= A Breath of Life =

Novel by Clarice Lispector

A Breath of Life (Um sopro de vida; /pt/) is the last novel by Brazilian author Clarice Lispector. It was published posthumously in Brazil in the late 1970s. The book takes the form of dialogue between a male "Author" and his female creation, Angela Pralini (a character who shares a name with a character who appears in Lispector's Where Were You at Night). The god-like author infuses the so-called breath of life into his creation who speaks, breathes, lives and dies at his behest. The author loves yet wants to destroy Angela even though he can not ultimately separate her from himself, as they represent facets of the "Author's" personality.

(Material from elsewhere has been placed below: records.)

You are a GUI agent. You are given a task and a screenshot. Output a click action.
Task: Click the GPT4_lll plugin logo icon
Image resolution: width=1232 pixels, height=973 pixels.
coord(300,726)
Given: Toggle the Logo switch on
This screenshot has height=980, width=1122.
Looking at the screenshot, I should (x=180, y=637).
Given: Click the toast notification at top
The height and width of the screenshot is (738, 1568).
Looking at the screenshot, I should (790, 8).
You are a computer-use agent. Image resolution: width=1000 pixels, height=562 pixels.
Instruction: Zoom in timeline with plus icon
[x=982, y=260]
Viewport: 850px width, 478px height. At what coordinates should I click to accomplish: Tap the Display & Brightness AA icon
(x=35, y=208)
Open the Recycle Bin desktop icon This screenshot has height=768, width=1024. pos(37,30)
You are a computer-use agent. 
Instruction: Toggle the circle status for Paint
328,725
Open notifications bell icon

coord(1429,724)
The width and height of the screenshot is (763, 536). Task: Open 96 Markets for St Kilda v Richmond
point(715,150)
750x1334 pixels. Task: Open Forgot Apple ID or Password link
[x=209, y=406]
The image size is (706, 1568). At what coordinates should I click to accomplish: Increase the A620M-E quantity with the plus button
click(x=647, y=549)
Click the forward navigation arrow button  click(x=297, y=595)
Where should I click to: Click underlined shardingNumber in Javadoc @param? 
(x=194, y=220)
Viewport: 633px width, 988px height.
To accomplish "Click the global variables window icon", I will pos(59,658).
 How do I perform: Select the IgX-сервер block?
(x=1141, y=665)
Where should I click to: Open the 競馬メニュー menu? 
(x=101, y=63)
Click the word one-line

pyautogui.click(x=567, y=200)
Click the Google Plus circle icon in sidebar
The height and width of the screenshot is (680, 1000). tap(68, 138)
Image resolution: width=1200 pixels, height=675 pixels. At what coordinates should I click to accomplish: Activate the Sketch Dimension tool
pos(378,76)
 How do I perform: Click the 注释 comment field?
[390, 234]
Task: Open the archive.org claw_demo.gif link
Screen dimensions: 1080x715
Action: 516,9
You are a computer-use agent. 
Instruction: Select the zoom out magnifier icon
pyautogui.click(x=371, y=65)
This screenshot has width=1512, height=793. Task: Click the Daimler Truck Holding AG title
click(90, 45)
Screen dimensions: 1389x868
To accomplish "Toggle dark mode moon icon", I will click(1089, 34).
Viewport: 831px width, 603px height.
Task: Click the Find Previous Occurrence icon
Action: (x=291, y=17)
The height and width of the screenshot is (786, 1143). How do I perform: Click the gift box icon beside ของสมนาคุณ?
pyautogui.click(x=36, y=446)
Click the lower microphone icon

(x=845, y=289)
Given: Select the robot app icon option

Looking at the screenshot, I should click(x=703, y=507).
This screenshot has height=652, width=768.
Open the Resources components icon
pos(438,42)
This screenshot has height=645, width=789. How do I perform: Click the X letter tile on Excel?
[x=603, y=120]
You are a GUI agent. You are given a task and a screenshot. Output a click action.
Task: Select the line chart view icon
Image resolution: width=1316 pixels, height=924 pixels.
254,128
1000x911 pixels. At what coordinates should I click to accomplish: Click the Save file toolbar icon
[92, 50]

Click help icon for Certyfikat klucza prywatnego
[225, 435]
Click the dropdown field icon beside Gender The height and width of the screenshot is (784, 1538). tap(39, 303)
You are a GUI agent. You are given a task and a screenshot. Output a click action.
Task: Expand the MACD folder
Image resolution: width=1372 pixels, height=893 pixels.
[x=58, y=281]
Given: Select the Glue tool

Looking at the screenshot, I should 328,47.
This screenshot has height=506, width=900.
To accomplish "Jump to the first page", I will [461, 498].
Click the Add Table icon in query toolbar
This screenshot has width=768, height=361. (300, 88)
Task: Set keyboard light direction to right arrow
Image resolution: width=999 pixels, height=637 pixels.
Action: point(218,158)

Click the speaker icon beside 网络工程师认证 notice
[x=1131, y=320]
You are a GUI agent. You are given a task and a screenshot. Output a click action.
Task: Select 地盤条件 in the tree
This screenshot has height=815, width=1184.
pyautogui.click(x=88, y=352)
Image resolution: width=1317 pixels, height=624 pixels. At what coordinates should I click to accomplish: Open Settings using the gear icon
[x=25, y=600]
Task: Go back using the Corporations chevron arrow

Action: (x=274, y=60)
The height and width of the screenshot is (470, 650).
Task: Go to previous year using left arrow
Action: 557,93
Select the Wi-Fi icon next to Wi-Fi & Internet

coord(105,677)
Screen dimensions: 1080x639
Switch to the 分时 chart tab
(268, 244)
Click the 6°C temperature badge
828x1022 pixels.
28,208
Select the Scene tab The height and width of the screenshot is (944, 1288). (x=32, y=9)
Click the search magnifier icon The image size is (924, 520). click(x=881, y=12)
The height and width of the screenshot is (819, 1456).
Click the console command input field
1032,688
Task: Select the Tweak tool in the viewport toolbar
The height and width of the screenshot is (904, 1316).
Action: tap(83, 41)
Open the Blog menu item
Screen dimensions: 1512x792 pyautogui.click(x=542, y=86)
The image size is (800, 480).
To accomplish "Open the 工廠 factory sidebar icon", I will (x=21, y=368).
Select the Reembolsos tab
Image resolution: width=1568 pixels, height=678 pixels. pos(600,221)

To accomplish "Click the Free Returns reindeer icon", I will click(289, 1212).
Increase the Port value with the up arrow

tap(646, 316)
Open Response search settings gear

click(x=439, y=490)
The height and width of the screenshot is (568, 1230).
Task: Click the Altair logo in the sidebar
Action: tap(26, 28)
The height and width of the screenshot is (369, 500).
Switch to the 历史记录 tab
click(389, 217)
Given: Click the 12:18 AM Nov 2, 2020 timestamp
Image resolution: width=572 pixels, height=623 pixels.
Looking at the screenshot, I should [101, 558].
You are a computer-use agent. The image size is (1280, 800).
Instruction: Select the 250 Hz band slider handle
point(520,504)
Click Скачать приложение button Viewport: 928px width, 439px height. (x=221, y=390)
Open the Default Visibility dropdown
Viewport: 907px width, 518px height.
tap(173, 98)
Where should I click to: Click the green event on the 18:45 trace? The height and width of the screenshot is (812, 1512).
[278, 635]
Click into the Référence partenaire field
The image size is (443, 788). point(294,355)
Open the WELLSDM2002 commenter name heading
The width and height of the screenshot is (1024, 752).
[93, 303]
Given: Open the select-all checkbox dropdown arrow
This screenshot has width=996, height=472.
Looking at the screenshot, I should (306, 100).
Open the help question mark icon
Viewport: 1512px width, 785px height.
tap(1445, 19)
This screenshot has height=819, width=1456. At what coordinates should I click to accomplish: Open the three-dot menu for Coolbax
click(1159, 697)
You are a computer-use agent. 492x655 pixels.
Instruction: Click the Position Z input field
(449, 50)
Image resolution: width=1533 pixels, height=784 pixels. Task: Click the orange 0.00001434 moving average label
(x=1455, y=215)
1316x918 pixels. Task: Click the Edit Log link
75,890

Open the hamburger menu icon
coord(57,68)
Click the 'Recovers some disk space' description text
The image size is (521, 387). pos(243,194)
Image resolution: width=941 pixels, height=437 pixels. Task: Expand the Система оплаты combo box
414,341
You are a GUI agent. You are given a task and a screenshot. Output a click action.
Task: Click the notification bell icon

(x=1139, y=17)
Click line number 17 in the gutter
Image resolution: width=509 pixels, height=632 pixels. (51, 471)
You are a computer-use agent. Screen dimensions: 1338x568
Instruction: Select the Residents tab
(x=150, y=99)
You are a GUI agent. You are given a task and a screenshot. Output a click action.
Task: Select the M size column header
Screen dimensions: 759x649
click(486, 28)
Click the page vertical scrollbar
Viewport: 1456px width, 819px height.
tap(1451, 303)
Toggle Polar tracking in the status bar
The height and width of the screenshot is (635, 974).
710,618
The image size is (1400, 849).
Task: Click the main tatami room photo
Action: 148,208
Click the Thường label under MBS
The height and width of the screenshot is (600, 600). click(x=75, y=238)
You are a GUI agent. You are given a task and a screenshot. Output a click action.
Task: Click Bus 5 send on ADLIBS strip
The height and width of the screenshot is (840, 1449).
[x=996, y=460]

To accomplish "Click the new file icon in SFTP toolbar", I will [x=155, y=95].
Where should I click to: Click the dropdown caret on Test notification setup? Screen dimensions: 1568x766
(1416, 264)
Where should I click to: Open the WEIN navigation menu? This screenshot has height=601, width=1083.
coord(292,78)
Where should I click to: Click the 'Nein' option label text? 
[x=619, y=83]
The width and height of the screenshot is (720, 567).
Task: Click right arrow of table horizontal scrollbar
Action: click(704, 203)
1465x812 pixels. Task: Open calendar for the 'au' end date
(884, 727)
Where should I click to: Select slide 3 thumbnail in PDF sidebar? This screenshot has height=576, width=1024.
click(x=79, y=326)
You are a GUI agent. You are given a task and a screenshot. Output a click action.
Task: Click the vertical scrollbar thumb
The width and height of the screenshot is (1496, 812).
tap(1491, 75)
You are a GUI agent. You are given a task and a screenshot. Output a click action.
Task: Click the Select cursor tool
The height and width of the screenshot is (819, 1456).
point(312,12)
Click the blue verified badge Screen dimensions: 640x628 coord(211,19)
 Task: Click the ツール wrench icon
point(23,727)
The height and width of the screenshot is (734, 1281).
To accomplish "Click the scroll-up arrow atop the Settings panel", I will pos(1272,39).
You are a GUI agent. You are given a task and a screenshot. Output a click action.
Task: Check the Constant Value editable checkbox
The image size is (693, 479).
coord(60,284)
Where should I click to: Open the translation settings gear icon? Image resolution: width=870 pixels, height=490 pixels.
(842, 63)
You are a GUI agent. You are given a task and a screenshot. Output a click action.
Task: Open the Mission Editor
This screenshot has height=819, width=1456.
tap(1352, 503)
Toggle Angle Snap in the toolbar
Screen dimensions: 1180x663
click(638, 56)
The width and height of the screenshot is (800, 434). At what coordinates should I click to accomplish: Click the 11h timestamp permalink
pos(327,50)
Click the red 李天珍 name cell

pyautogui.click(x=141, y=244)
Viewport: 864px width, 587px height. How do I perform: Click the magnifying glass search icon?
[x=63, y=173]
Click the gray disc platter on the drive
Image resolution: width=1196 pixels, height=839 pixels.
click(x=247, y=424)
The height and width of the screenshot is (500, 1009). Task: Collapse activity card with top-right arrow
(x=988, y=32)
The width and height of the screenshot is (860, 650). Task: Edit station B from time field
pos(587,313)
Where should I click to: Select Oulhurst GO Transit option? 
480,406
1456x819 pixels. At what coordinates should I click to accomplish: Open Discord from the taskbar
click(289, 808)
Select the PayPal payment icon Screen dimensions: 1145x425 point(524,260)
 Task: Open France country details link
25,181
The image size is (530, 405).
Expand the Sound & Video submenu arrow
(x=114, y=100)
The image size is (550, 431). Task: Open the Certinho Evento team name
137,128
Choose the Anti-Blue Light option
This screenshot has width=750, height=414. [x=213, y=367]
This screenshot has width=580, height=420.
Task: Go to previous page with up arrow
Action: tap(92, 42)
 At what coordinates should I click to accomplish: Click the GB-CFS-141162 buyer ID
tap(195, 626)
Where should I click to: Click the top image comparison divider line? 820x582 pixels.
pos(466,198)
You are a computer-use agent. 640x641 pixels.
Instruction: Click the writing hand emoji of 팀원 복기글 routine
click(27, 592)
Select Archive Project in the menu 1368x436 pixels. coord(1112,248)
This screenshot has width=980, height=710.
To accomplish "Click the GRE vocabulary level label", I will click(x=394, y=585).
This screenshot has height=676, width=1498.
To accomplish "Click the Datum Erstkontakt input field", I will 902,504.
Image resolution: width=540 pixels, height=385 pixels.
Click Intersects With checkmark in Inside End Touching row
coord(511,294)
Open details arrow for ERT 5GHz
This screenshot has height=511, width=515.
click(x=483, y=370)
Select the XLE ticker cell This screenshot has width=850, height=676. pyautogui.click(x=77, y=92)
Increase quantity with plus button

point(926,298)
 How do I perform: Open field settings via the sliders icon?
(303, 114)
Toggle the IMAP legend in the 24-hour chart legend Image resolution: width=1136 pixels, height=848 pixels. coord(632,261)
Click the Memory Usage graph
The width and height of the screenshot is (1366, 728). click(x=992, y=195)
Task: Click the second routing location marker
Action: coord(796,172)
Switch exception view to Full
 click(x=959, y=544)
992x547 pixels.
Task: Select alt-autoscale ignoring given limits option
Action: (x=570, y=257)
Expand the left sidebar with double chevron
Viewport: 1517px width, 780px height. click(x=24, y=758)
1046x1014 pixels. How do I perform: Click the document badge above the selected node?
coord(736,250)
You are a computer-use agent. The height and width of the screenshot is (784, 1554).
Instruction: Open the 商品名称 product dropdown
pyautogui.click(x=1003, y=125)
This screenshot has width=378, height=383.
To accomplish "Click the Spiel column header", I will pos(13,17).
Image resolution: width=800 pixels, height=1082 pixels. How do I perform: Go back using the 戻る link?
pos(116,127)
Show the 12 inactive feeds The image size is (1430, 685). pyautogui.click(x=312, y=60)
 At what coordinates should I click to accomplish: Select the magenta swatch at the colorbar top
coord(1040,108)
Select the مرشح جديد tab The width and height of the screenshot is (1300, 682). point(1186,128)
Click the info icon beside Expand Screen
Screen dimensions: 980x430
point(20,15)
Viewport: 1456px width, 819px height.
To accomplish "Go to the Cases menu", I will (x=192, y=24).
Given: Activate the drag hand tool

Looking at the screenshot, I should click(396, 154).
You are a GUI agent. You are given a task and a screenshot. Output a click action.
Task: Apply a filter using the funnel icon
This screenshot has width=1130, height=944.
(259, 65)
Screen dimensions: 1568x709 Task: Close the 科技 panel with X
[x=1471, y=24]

The novel has been characterized as a lyrically schizoid duet between two distinct but overlapping voices which delve into the inner nature of thoughts, sensations, words, facts, and objects and the relations between each. The text is also said to confuse the two voices, and open up a wild space of contradiction and paradox.

When Lispector died she left behind a mountain of fragments that compose what became A Breath of Life. The fragments were structured and organized by Olga Borelli, Lispector's assistant and friend. The final form of the book reflects the dark interior dialogue that took place in Lispector's head near the end of her life.

In 2012, A Breath of Life was published for the first time in English by New Directions in a translation by Johnny Lorenz edited by Benjamin Moser.

==Plot==

The plot centres around the "Author" (a thinly veiled Clarice Lispector) and his written creation, Angela Pralini. At first, the Author is preoccupied with the act of crafting Angela, in which he imbues his own thoughts and emotions into her and she becomes and extension of himself. However she represents vastly different facets of the Author which he himself doesn't outwardly express. Where he is withdrawn and vehemently logical, Angela is bright and childlike. Sensorally and emotionally, her cognition is akin to a child's, but she is capable of articulated these thoughts in a way that is uncannily aligned to their experiences.

However, the creation of Angela only develops through the constant conversation between the two, and it turns eventually to the metaphysical. She becomes aware of her own being, her own sense of self, and ultimately her creation. She begins to lament about God, and suffers an intense existential reckoning, which could mirror Clarice's own fears surrounding her impending death (in part a reason she wrote this book was to reconcile these fears.) Ultimately, after extensive meandering musings, the Author cedes that he must let Angela die in order to be fulfilled in life, and slowly but surely he begins to let Angela's ink and paper existence fade away.